Background: Duchenne muscular dystrophy (DMD) is a progressive neuromuscular disorder for which monitoring biomarkers are urgently needed to complement functional assessments, particularly in early disease stages and clinical trials.
Objectives: Build a circulating (blood serum) protein based biomarker signature for DMD in young boys.
Methods: We modeled longitudinal serum proteomic profiles from the FOR-DMD clinical trial, which compared daily and intermittent corticosteroid regimens in boys aged 4–8 years at baseline. Using aptamer-based SomaScan® platform, we quantified 1,500 proteins in a subset of the trial participants. Associations between protein levels and motor outcomes, such as rise from the floor velocity (RFV), 10-meter run/walk velocity (10MRWV), and North Star Ambulatory Assessment (NSAA), were modeled using linear mixed models. Single protein focused analyses were followed up by penalized mixed models, applied to evaluate the joint/simultaneous predictive capacity of proteins. The prediction accuracy of the models (evaluated by optimism-corrected root mean squared error) was assessed and compared to a simpler model.

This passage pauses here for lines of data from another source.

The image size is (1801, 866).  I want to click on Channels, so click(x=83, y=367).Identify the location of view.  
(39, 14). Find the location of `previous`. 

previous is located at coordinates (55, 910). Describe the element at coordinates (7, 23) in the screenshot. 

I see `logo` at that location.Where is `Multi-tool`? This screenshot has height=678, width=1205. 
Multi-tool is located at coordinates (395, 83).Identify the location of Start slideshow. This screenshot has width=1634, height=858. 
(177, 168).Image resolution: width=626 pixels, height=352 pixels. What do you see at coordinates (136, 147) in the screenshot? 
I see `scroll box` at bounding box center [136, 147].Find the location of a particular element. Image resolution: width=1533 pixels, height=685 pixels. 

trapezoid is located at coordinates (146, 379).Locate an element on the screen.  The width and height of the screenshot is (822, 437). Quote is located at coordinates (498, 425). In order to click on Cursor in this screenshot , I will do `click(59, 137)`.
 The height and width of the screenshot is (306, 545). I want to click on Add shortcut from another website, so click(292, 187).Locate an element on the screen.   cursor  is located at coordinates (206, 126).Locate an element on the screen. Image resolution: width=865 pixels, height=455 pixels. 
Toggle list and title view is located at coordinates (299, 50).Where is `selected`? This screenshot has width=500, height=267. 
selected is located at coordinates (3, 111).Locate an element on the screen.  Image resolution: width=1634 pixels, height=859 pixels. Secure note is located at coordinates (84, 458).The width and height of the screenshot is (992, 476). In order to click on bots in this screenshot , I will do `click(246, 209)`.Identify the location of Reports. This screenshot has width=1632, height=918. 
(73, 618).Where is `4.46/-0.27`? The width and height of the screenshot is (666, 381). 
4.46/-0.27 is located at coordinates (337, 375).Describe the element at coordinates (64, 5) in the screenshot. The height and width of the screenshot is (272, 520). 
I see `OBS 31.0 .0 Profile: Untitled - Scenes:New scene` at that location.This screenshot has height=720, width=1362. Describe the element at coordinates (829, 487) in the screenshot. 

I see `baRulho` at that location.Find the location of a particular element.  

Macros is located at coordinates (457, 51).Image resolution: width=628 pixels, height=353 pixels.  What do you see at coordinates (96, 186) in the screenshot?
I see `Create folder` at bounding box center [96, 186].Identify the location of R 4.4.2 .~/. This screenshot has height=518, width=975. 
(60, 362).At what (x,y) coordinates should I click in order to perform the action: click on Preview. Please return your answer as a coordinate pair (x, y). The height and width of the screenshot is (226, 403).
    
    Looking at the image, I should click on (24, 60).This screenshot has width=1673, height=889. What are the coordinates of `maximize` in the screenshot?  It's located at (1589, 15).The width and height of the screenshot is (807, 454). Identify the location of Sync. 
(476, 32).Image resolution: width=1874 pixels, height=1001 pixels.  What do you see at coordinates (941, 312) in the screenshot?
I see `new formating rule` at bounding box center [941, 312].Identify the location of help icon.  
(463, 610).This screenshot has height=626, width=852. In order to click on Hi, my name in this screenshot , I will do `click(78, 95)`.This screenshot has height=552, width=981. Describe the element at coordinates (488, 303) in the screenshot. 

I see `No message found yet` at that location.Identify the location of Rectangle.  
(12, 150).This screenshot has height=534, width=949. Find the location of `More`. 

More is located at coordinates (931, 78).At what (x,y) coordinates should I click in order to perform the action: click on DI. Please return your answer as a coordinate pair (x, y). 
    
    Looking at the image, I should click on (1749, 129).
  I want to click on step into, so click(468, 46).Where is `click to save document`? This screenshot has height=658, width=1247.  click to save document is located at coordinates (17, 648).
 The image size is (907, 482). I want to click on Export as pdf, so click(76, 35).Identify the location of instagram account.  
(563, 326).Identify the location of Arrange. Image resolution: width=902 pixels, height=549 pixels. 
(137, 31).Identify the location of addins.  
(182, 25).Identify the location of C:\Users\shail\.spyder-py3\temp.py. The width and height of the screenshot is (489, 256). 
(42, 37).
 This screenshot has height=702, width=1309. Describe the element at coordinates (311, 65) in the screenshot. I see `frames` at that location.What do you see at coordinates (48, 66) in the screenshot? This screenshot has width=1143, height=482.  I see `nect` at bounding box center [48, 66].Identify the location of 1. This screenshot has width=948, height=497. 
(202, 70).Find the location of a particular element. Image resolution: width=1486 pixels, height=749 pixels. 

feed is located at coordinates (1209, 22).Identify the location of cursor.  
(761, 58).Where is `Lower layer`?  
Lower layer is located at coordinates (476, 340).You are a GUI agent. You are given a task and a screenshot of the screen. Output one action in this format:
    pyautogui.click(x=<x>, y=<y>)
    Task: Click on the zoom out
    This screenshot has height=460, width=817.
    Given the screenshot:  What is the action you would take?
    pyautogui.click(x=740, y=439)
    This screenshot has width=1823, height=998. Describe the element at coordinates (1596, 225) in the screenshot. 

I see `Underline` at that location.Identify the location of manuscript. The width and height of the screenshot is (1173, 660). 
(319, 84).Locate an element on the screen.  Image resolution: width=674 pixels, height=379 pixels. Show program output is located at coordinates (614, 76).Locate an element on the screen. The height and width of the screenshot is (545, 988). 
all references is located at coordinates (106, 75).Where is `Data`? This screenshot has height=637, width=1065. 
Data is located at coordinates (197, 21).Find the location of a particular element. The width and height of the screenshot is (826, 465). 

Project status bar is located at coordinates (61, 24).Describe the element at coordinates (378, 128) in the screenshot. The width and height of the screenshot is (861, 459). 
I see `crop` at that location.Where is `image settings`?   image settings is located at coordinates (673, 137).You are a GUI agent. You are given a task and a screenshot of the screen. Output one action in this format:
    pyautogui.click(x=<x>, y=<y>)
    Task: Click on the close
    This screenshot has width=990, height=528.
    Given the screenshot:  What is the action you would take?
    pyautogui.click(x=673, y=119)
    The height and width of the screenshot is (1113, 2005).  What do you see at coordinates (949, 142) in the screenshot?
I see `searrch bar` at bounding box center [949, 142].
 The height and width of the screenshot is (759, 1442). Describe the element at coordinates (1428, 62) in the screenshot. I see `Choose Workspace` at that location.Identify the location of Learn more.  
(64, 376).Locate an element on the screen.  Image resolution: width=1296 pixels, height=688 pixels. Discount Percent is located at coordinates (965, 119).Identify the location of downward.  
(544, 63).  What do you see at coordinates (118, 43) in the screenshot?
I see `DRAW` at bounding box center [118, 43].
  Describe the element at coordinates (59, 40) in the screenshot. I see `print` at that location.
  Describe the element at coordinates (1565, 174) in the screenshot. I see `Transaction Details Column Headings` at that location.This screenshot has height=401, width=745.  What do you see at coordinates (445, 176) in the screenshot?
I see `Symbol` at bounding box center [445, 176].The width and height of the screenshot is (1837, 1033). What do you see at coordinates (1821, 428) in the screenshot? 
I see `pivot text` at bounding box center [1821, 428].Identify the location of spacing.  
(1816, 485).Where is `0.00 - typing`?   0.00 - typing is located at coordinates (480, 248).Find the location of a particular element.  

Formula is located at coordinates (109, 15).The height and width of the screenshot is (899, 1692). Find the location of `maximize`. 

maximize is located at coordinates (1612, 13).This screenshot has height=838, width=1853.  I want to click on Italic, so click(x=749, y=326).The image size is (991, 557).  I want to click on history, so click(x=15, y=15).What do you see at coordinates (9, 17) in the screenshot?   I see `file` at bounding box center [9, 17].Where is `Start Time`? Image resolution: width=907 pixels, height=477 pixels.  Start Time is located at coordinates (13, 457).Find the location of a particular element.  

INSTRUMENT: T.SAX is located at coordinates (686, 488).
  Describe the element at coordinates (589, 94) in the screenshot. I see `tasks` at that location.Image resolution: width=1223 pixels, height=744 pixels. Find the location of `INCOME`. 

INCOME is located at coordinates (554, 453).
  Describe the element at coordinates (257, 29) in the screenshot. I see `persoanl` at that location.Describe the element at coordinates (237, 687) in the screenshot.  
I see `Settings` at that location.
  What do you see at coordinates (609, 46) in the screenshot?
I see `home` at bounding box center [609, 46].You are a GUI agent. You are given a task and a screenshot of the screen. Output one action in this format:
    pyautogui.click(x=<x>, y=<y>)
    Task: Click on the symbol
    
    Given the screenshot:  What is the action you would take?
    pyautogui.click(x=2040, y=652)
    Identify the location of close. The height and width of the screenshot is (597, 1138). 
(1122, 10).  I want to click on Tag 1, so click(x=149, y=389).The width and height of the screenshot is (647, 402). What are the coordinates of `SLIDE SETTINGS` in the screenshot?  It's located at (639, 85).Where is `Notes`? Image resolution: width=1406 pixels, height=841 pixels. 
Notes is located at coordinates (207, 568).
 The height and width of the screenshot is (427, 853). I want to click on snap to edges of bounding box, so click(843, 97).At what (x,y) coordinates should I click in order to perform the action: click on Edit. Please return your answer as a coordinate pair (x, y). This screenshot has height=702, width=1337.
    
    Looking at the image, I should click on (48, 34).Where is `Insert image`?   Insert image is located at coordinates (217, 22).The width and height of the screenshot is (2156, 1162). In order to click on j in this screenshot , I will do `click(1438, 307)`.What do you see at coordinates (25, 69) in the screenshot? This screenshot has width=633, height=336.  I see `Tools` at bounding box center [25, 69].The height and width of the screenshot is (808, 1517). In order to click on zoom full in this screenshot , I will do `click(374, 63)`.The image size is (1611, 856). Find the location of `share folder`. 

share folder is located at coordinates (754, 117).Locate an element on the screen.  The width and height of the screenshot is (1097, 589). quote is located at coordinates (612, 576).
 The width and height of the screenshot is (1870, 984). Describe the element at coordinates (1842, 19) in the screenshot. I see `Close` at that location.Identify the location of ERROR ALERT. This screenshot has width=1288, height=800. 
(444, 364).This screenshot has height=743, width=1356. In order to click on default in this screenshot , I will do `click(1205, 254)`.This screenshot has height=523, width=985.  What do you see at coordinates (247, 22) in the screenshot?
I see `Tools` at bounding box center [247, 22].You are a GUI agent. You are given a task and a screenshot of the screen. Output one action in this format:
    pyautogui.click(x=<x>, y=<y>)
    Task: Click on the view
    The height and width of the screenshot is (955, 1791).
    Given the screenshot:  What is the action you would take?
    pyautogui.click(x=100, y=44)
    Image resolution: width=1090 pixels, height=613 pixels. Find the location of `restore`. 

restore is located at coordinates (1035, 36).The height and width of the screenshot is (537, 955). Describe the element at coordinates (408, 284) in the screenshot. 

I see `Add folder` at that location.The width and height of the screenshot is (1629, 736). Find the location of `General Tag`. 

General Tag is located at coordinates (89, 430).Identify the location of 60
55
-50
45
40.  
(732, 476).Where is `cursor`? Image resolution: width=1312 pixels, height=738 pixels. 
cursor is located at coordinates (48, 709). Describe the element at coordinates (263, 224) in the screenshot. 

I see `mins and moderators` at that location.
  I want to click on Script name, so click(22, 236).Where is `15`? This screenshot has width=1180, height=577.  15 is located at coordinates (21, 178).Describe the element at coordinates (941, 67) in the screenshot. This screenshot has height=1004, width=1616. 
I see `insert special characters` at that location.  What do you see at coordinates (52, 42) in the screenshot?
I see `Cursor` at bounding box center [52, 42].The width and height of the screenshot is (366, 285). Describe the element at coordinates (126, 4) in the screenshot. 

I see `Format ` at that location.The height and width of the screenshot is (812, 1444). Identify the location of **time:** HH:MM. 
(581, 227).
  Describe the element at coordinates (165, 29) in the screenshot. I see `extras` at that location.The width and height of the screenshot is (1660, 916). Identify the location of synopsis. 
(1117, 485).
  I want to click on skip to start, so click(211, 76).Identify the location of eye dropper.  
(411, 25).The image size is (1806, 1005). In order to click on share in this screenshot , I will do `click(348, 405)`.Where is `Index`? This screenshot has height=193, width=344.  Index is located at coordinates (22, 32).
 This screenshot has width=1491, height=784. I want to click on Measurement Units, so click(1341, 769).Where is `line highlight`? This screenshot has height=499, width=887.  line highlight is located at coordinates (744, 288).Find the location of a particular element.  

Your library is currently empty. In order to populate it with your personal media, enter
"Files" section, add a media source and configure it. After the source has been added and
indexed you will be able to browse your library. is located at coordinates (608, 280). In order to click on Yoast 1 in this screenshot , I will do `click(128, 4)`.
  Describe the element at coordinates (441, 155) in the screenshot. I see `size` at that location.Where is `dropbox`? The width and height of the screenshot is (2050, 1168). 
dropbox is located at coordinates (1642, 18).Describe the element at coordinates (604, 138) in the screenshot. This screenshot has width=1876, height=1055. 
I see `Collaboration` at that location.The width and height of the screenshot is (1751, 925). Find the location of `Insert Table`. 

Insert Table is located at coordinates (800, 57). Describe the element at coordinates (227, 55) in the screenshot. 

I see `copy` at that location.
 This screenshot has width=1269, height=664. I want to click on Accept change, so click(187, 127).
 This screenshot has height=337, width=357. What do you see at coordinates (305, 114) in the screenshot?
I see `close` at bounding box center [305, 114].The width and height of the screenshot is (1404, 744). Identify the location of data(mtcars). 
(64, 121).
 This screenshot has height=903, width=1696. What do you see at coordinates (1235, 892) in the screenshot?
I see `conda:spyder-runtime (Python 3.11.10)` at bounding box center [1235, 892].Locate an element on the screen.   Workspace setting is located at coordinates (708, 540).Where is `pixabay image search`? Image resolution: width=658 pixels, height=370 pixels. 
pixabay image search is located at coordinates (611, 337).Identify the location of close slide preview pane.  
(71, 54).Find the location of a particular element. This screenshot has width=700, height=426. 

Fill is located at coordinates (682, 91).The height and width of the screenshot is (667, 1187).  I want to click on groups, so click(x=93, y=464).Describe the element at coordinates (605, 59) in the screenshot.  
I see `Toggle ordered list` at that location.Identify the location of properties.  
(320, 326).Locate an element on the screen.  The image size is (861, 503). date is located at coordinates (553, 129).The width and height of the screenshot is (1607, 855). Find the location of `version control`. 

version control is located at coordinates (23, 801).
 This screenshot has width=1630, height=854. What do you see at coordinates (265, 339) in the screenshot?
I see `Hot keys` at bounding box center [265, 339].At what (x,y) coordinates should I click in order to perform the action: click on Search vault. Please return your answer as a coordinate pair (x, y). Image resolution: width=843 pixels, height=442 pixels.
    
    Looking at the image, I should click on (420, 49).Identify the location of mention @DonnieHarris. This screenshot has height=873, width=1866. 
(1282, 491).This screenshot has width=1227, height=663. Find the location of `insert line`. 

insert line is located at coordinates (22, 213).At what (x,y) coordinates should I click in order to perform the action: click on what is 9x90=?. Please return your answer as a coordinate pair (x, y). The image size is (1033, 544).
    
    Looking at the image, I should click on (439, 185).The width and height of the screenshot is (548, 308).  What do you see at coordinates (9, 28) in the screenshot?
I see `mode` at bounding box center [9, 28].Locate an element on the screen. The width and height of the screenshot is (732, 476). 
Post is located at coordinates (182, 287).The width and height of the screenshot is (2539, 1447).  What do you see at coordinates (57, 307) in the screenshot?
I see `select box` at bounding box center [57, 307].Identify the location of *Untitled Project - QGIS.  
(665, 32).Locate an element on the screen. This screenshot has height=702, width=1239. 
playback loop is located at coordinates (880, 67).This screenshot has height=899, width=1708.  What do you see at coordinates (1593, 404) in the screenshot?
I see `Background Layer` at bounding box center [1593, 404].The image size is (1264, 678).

Results: Across-patient and within-patient analyses revealed consistent associations with the three functional tests for a subset of proteins, notably RGMA, ART3, ANTXR2, and CFB. Multivariate models incorporating these proteins significantly associated with at least two motor function tests improved prediction accuracy for NSAA and RFV by 21% and 8%, respectively. These models also revealed a subset of proteins that were consistently selected. Some of the selected biomarkers were validated using ELISA and targeted mass spectrometry as orthogonal methods. Quantification of CFB, RGMA, ANTXR2, and SERPINF1 using SomaScan showed strong agreement with measurements obtained through ELISA and MRM-MS.
Conclusions: Our findings support the utility of serum protein signatures as objective, quantitative tools for monitoring disease progression and treatment response in DMD, with potential applications in clinical trial stratification, early therapeutic evaluation, and remote monitoring.